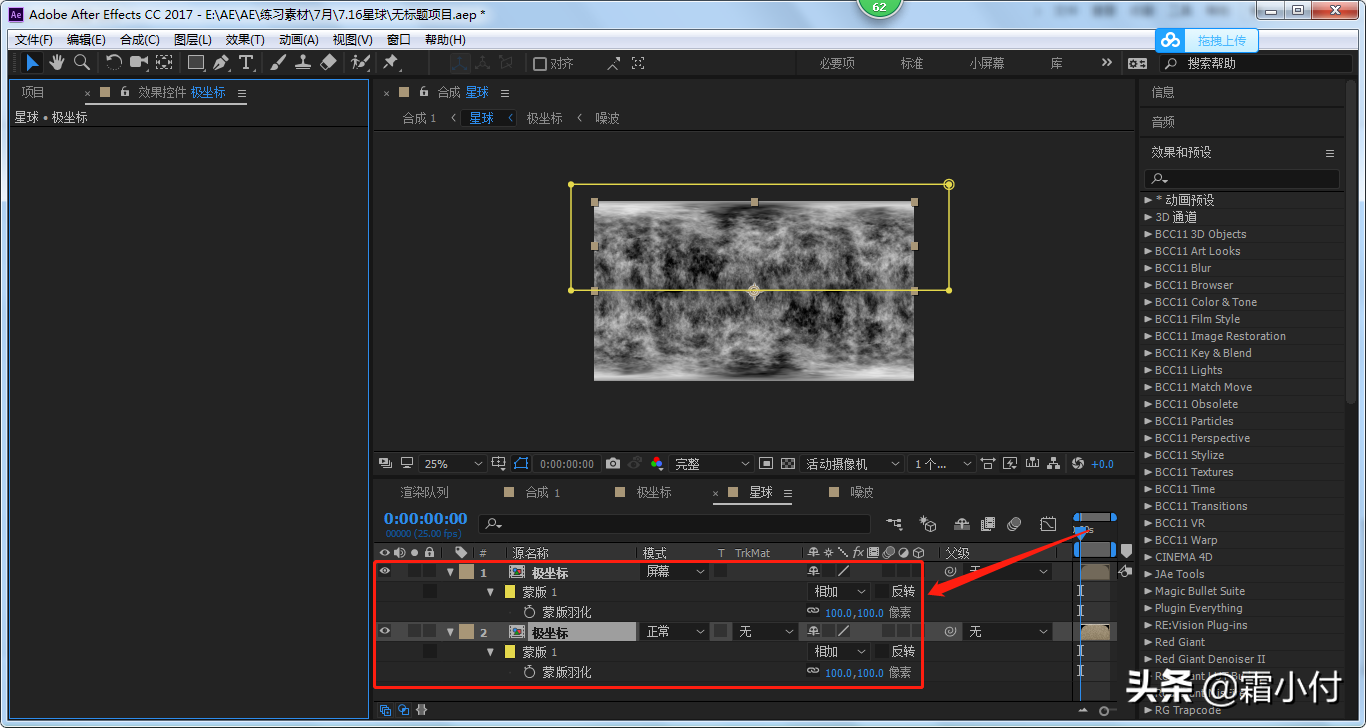Open the 25% magnification dropdown
The image size is (1366, 728).
[x=453, y=464]
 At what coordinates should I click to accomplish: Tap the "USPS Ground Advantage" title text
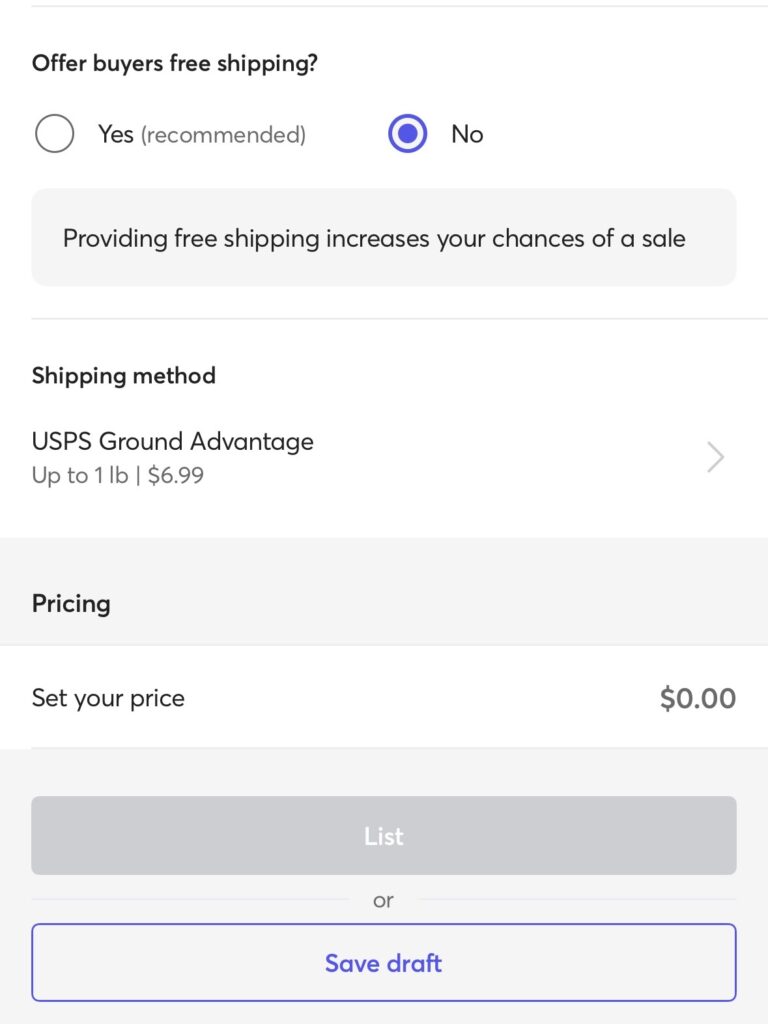173,441
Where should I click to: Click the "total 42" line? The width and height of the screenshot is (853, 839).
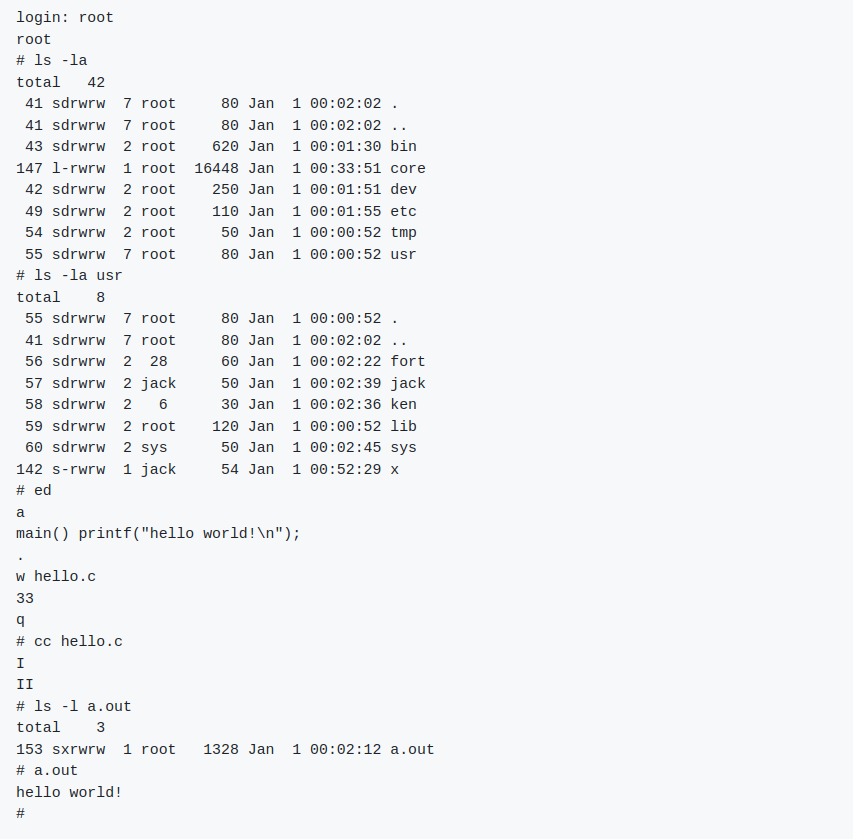60,83
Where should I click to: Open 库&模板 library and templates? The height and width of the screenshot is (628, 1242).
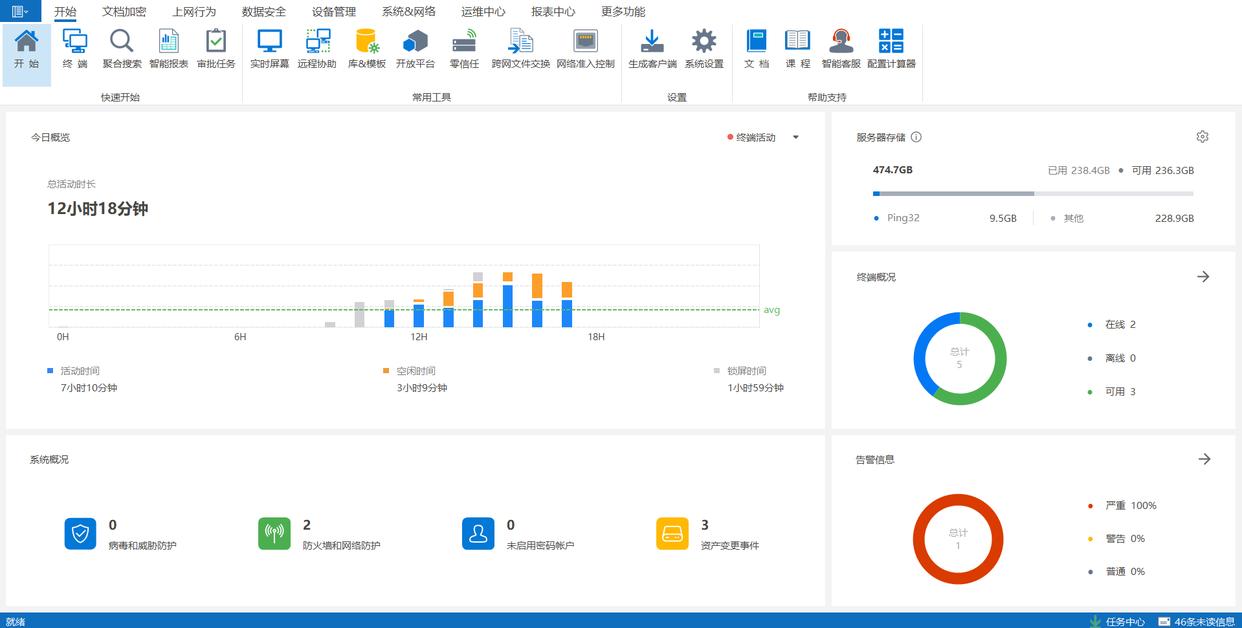366,49
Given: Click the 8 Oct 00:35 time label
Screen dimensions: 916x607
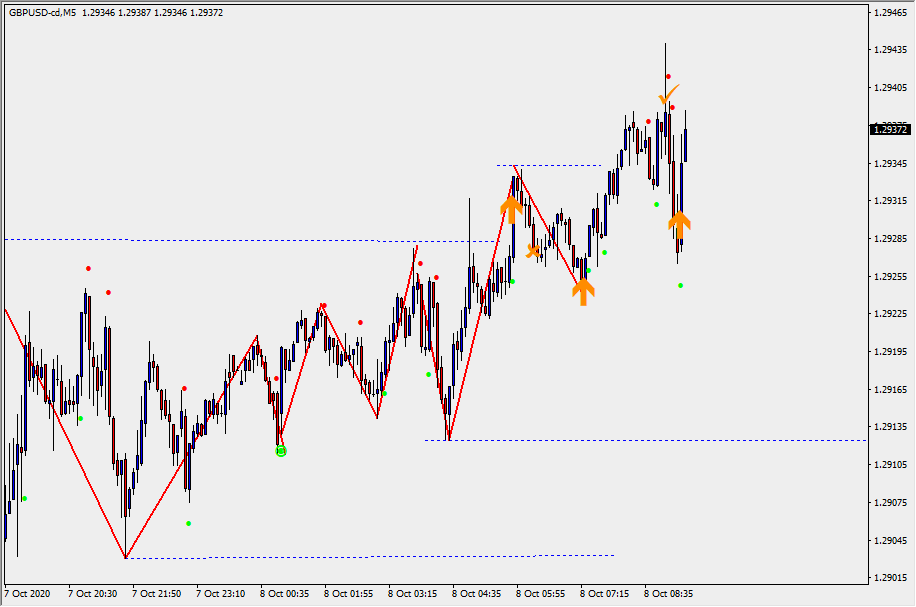Looking at the screenshot, I should (x=285, y=593).
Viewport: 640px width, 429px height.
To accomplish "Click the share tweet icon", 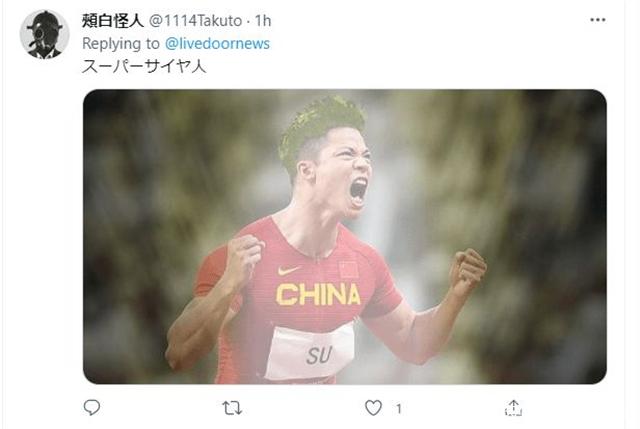I will point(513,408).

▶ [What you are asked to do]: From the records above, copy exactly the stretch from the line holding "At what coordinates" through the line holding "Viewport: 640px width, 429px height.", both ends included, without the pictures.

▶ [Answer box]:
 At what coordinates should I click to accomplish: Tap the "USPS Ground Advantage" title text
173,441
Where should I click to: Click the "total 42" line? The width and height of the screenshot is (853, 839).
60,83
Where should I click to: Open 库&模板 library and templates? The height and width of the screenshot is (628, 1242).
366,49
Given: Click the 8 Oct 00:35 time label
Screen dimensions: 916x607
Looking at the screenshot, I should (x=285, y=593).
Viewport: 640px width, 429px height.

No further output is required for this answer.